It was afterwards, in the depths of the times when they went back down, that left in the shadows only a girl without a home. A girl who'd lost everything, who'd run to a family she'd never known and a great and terrible world that she still hadn't quite fit herself into.
"It's cold out there," the acrobat told her once when she had spent a little too long staring out at the gradually thinning audience at end of one night, "full of stupid men and empty women. Not the place for a girl."
She nodded, flicking him one small glance before she found her eyes drawn back. It wasn't longing, wasn't that she thought it bigger or better. But it had been years, and what she did in the tent each night was as strange and fantastic as it had ever been, even to herself. The crowds were right. There was something more here. More than Ionne.
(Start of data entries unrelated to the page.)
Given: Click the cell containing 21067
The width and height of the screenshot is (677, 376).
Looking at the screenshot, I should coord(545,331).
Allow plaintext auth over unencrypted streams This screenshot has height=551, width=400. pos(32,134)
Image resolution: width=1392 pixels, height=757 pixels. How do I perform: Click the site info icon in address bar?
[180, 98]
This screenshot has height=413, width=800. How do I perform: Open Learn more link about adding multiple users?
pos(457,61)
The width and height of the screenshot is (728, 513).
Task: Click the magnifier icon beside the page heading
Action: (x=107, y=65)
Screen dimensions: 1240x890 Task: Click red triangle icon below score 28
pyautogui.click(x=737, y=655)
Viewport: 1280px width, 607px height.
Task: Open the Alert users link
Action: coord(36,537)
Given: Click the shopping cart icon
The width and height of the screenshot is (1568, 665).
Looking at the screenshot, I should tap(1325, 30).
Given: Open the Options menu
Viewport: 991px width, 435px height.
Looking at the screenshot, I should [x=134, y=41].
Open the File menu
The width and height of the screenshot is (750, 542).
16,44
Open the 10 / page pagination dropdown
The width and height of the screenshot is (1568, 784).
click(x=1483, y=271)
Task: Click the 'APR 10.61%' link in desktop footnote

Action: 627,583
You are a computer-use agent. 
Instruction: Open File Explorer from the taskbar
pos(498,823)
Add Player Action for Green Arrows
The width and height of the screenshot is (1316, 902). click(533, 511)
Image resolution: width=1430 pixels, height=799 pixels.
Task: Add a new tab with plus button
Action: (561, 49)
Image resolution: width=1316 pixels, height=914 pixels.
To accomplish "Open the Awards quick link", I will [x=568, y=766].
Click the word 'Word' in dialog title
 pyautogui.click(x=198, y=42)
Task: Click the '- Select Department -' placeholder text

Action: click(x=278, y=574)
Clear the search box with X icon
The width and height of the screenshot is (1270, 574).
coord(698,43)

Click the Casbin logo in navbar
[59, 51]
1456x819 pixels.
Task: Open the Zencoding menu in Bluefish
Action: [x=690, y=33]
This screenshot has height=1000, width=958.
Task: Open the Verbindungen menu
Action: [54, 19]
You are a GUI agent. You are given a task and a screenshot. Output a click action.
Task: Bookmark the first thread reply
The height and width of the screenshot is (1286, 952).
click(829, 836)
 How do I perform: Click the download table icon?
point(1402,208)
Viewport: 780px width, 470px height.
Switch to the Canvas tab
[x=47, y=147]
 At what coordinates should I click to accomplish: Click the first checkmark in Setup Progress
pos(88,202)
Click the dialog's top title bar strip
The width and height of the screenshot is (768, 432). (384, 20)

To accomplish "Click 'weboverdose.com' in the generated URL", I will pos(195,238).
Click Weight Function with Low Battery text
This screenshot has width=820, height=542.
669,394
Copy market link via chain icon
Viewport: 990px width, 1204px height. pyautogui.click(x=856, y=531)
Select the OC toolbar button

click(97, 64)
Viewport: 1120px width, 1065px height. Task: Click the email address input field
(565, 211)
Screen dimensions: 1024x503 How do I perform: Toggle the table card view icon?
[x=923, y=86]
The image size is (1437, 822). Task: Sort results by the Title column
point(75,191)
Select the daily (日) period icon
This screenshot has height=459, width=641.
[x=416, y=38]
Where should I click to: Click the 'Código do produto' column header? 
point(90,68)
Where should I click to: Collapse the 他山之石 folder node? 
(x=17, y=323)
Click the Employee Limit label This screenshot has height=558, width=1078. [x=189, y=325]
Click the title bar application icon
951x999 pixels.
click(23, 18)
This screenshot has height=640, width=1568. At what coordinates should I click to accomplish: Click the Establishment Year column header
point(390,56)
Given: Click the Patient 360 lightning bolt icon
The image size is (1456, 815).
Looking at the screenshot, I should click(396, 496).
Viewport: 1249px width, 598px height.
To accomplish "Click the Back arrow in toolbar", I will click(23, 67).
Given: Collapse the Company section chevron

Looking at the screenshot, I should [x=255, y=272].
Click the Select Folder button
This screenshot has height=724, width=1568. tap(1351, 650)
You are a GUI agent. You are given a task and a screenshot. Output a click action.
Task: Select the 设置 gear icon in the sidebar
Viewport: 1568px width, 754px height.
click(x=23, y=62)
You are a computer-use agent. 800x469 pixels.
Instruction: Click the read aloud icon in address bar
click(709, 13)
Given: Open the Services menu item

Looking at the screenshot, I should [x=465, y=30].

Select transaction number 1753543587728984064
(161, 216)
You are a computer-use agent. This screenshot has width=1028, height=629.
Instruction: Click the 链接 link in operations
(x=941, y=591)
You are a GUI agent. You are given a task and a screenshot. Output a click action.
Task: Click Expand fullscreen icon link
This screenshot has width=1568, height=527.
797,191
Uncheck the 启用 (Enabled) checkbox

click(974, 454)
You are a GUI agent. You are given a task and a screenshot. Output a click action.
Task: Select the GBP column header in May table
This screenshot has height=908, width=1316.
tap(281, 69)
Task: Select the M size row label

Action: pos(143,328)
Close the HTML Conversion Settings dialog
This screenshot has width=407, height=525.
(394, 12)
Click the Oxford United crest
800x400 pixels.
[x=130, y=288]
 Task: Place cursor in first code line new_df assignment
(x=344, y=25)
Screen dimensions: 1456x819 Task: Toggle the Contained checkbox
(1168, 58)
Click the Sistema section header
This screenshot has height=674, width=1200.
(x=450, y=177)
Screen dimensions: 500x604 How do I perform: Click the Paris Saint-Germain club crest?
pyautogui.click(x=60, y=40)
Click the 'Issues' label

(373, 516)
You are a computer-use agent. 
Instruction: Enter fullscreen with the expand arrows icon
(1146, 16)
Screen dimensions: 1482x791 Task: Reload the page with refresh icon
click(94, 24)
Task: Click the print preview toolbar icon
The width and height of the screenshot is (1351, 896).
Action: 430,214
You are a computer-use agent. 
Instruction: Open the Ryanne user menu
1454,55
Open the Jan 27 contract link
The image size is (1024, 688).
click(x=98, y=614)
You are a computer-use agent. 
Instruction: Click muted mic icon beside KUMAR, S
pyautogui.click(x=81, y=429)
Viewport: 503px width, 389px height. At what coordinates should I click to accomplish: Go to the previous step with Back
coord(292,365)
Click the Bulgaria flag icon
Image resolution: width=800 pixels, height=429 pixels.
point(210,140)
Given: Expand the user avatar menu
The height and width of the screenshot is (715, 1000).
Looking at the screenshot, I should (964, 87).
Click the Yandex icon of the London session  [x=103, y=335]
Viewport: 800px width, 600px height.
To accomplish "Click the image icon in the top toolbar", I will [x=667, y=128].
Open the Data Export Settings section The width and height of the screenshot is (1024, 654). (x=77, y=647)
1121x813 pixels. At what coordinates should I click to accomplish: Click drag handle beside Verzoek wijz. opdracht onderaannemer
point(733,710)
Not the place for a girl, but she could make it a place for her.
Time went by, and that nagging feeling, that spark of disconnection only grew. Not right, not here, not now. And that was how she found herself, nineteen years old, in a strange town and a strange bar, with more than a few dollars from the carnival treasury heavy in her pocket and the sort of unworldliness that incited the gravest of actions.
* * *
Paxter caught up in Barcelona.
He was waiting at the train station when Ice arrived, leaning faux-casually against the ticket booth as the other man stepped off. There was a split-second when the agent thought his response would once more be a smile, a smirk, a cool dismissal. But it was nothing of the sort.
"Tenacious, some would call it," Ice said as he approached, face blank. At some point he'd changed out his black suit and coat for a loose brown travelling cloak, form lighter in the noon sunlight. "Me, I call it stubborn."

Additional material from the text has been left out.